Text segment:
Asking if you can retrieve a single element (e.g. set[45]) is misunderstanding the concept of the set. There's no such thing as the 45th element of a set. Items in a set have no ordering. The sets {1, 2, 3} and {2, 3, 1} are identical in every respect because they have the same membership, and membership is all that matters.

It's somewhat dangerous to iterate over a HashSet<T> because doing so imposes an order on the items in the set. That order is not really a property of the set. You should not rely on it. If ordering of the items in a collection is important to you, that collection isn't a set.

Sets are really limited and with unique members. On the other hand, they're really fast.

Supplied data:
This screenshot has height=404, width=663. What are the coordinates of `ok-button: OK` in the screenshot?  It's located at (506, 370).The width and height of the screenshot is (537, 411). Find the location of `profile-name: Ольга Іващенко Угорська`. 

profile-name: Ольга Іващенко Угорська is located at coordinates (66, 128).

...

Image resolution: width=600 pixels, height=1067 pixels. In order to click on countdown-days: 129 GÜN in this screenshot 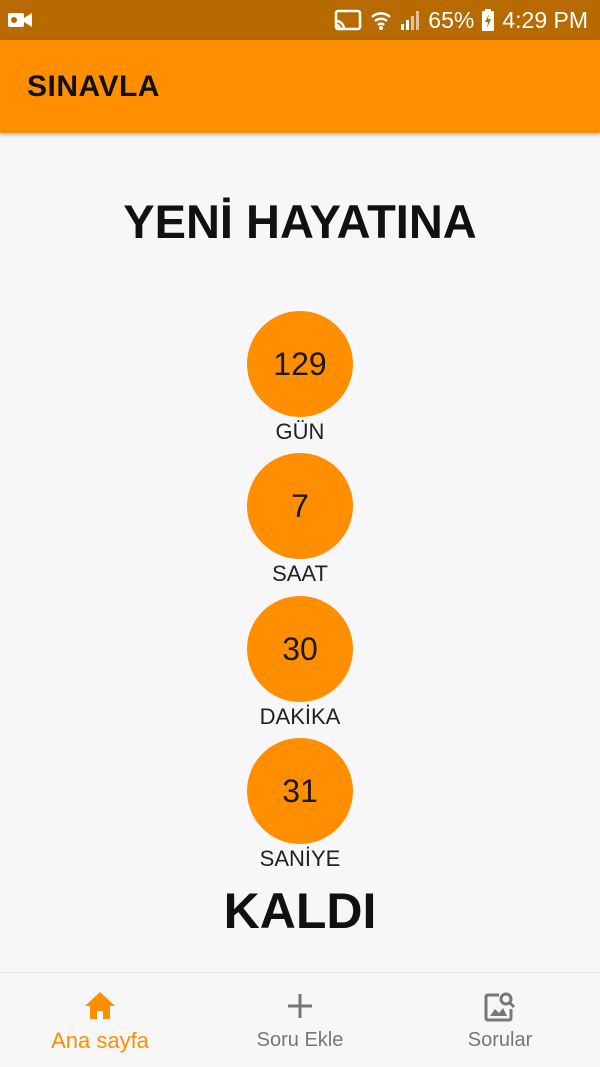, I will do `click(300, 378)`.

Job 1:
In the passage about sets, why are the sets {1, 2, 3} and {2, 3, 1} identical?
Job 2:
From the passage about sets, extract the portion starting with "Asking if you" and going on through "all that matters.".
Work only from the passage about sets.

Exercise response 1:
They have the same membership, and membership is all that matters.

Exercise response 2:
Asking if you can retrieve a single element (e.g. set[45]) is misunderstanding the concept of the set. There's no such thing as the 45th element of a set. Items in a set have no ordering. The sets {1, 2, 3} and {2, 3, 1} are identical in every respect because they have the same membership, and membership is all that matters.